Zulip Chat Archive

Stream: new members

Topic: How to apply the induction hyp. inside proof by matching

Nowhere Dense (Jan 14 2025 at 14:25):

I'm once again asking for your support. This time I'm struggling with induction. I have managed to write some induction proofs but I struggle with others, and I think the following code produces a good MWE of what I don't understand.

def F: ℕ → ℤ
| 0 => 0
| 1 => 1
| (n+1) => F n

theorem F_equality  (n : ℕ) (h: n≥1) : F n = 1 :=
  by match n with
  | 0 => contradiction
  | 1 => rfl
  | (n+1) =>
    have IH := F_equality n
    calc
    F (n+1) = F n      := by rw [F,h]  -- This part is wrong (1)
                _ = 1          := by rw [IH,h]  -- This part is also wrong (2)

Here I want to do induction starting at n=1, so I need to add the hypothesis n≥1 to the statement. But this hypothesis is not letting me apply the definition of F or the induction hypothesis inside the inductive step.
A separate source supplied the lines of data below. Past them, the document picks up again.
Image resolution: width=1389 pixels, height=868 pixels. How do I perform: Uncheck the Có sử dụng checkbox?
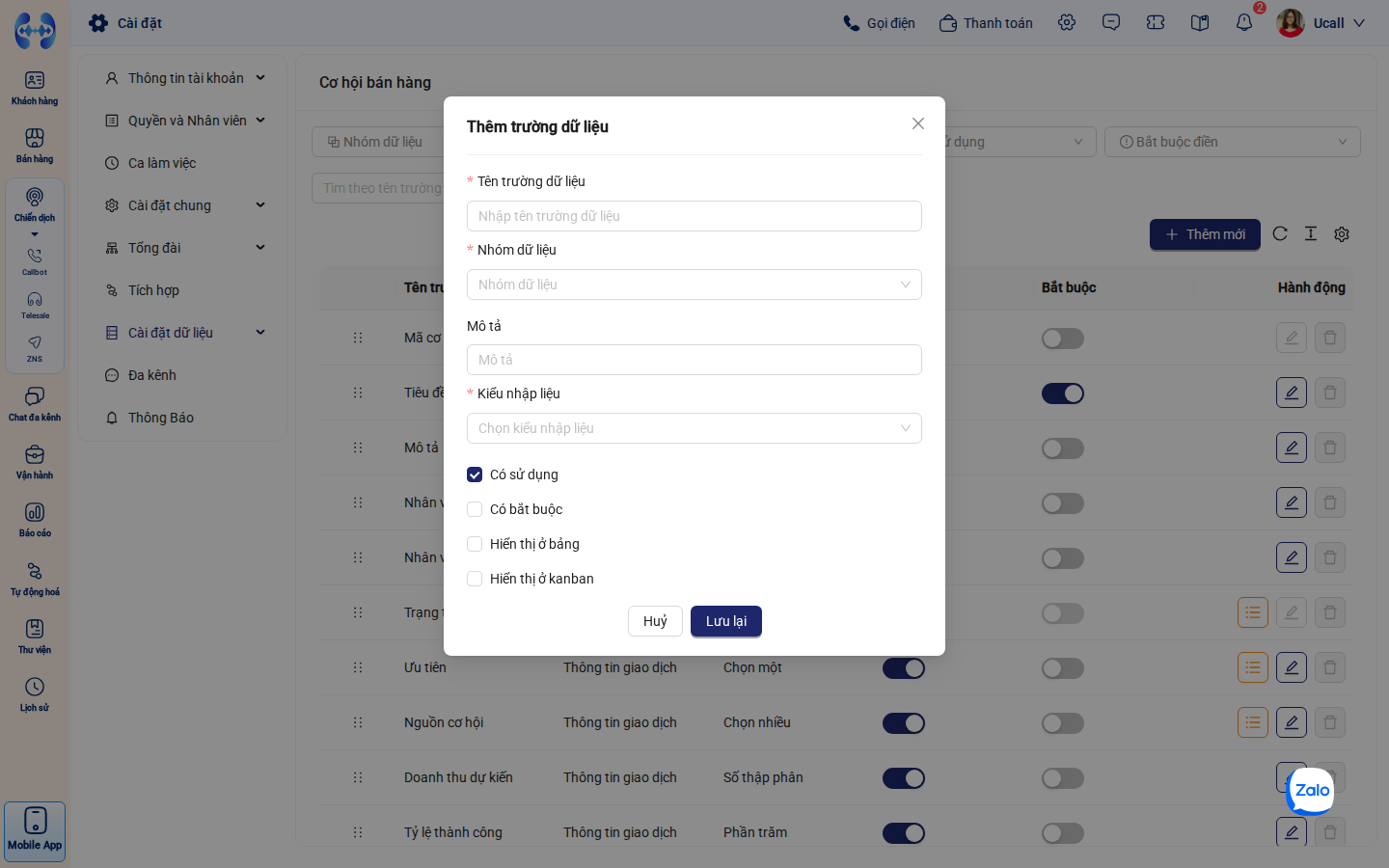(475, 475)
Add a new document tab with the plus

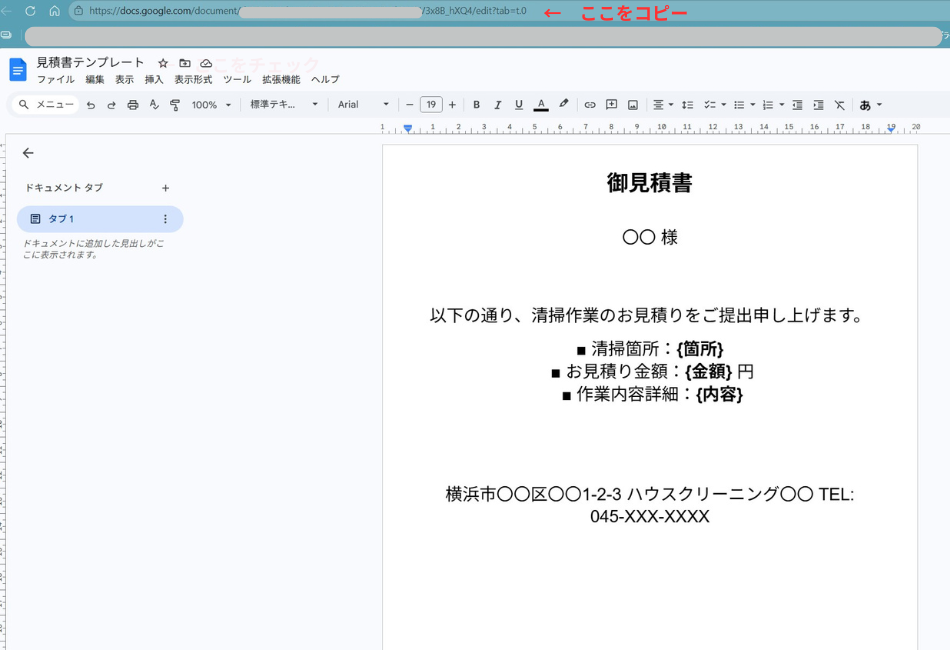click(x=165, y=188)
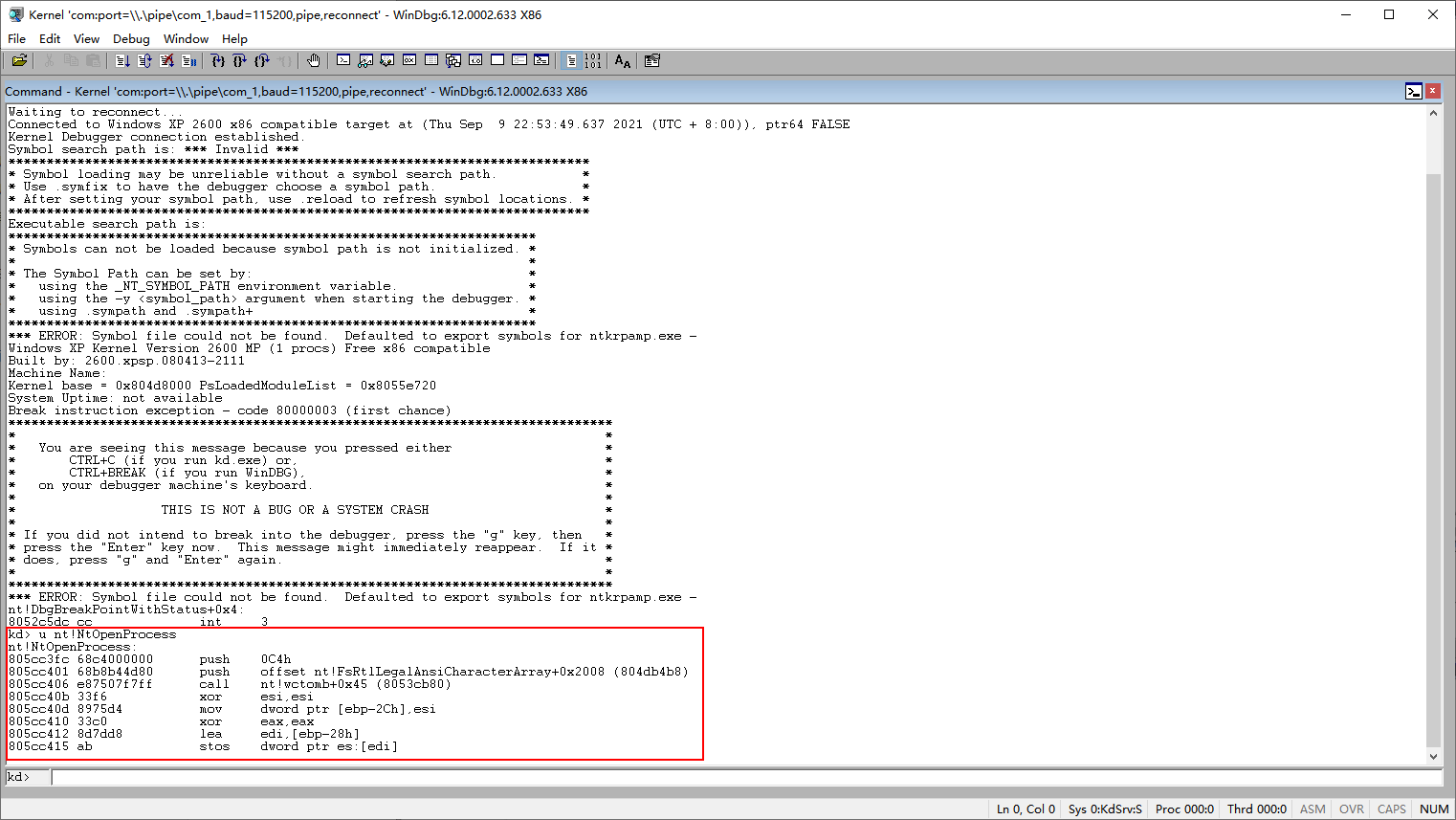Screen dimensions: 1456x820
Task: Click the Restart debugging icon
Action: point(145,60)

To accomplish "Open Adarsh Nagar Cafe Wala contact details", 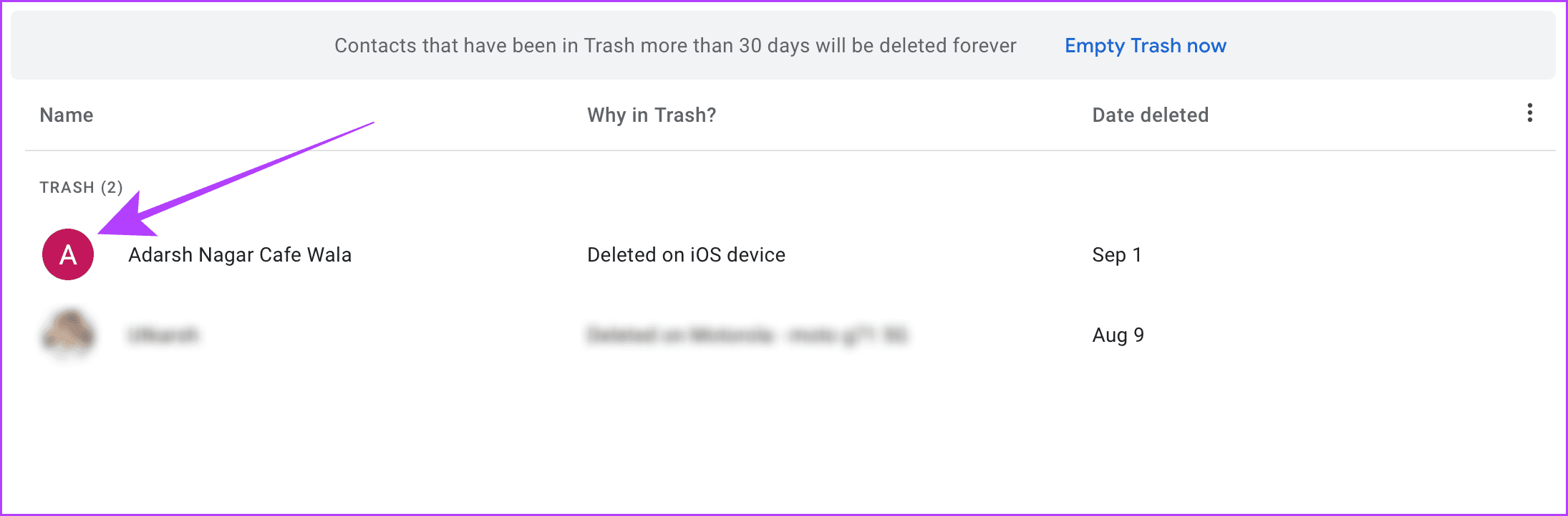I will tap(240, 254).
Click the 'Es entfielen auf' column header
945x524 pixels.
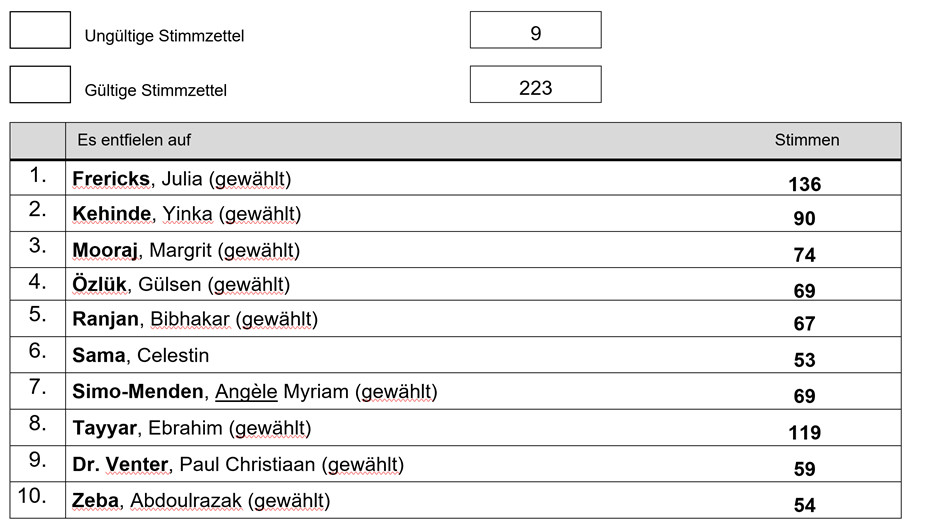134,140
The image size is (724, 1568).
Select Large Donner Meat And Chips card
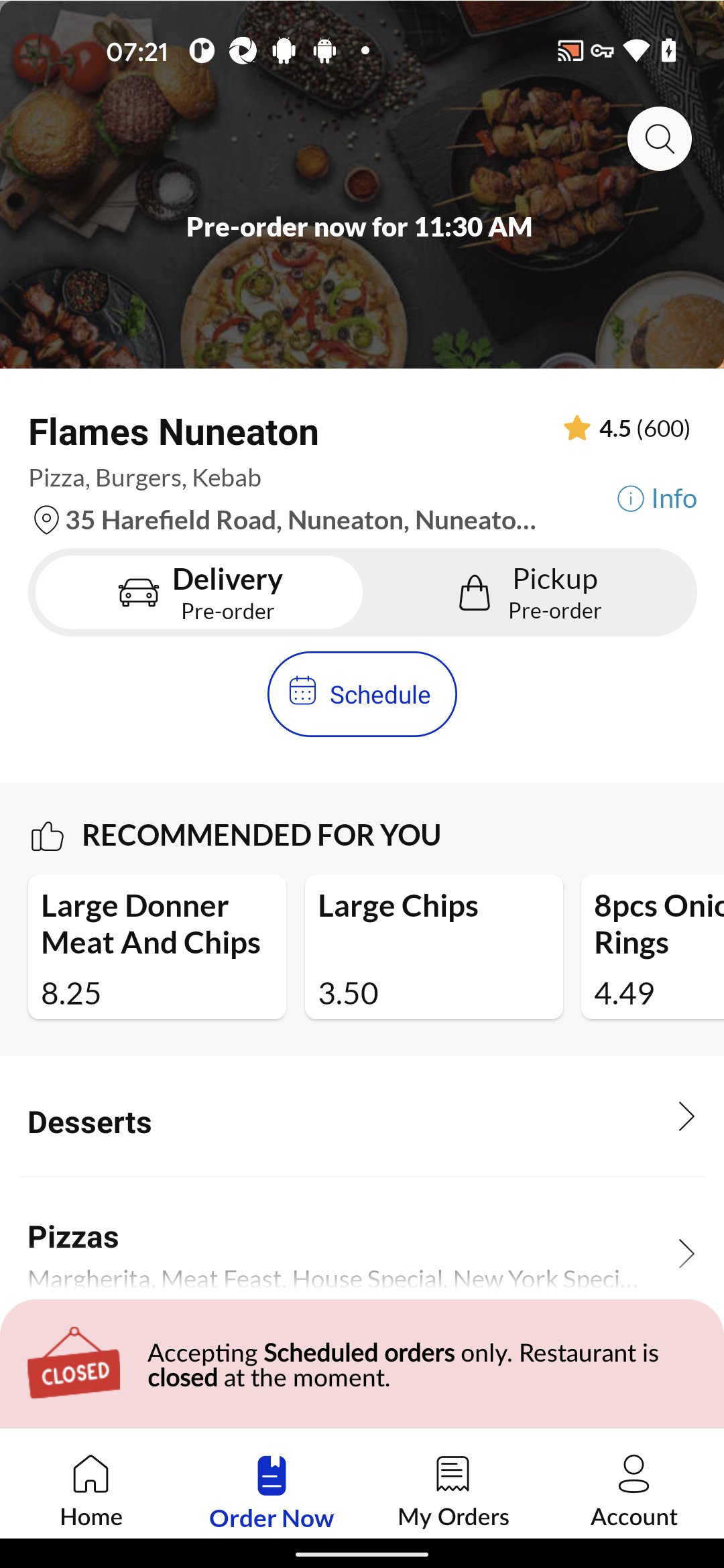[x=157, y=946]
Lean infoview is giving me the following messages:

tactic 'rewrite' failed, equality or iff proof expected
  n + 1 ≥ 1
n✝ n : ℕ
h : n + 1 ≥ 1
h1 : n ≥ 1 → F n = 1
⊢ F n = F n

unsolved goals
n✝ n : ℕ
h : n + 1 ≥ 1
h1 : n ≥ 1 → F n = 1
⊢ n ≥ 1

Apparently the hypothesis h becomes (n + 1 ≥ 1) inside the n+1 matching case, and that is not letting me apply h1 or the definition of F (that maybe I should call with F.eq_def?). Any help is welcome!

Luigi Massacci (Jan 14 2025 at 14:38):

I would suggest you rewrite the last case of your F as (n+2) => F (n+1)

Nowhere Dense (Jan 14 2025 at 14:49):

Luigi Massacci said:

I would suggest you rewrite the last case of your F as (n+2) => F (n+1)

I tried doing this and I get the error "failed to rewrite using equation theorems for 'F'. Try rewriting with 'F.eq_def'. "

Ruben Van de Velde (Jan 14 2025 at 15:07):

You can do this with a custom induction principle

Ruben Van de Velde (Jan 14 2025 at 15:08):

And don't forget to add your imports when asking questions

Ruben Van de Velde (Jan 14 2025 at 15:08):

import Mathlib

def F: ℕ → ℤ
| 0 => 0
| 1 => 1
| (n+1) => F n

theorem F_equality  (n : ℕ) (h: n≥1) : F n = 1 := by
  induction n, h using Nat.le_induction with
  | base => sorry
  | succ n hmn _ => sorry

Nowhere Dense (Jan 14 2025 at 15:26):

@Ruben Van de Velde
Thank you! I managed to fill the details and it works perfectly.

Luigi Massacci (Jan 24 2025 at 16:32):

I realised only now I forgot to reply to you. My apologies, the problem was that you had to change things appropriately also in your proof, like this:

import Mathlib

def F: ℕ → ℤ
| 0 => 0
| 1 => 1
| (n+2) => F (n+1)

theorem F_equality  (n : ℕ) (h: n≥1) : F n = 1 :=
  by match n with
  | 0 => contradiction
  | 1 => rfl
  | (n+2) =>
    have IH := F_equality (n + 1)
    calc
    F (n+2) = F (n +1)  := by rfl -- rw [F] also works
          _ = 1 := by
            rw [IH]
            simp
           -- note that after rw [IH] you are just left to prove just n + 1 ≥ 1
           -- exact? will also work

Last updated: May 02 2025 at 03:31 UTC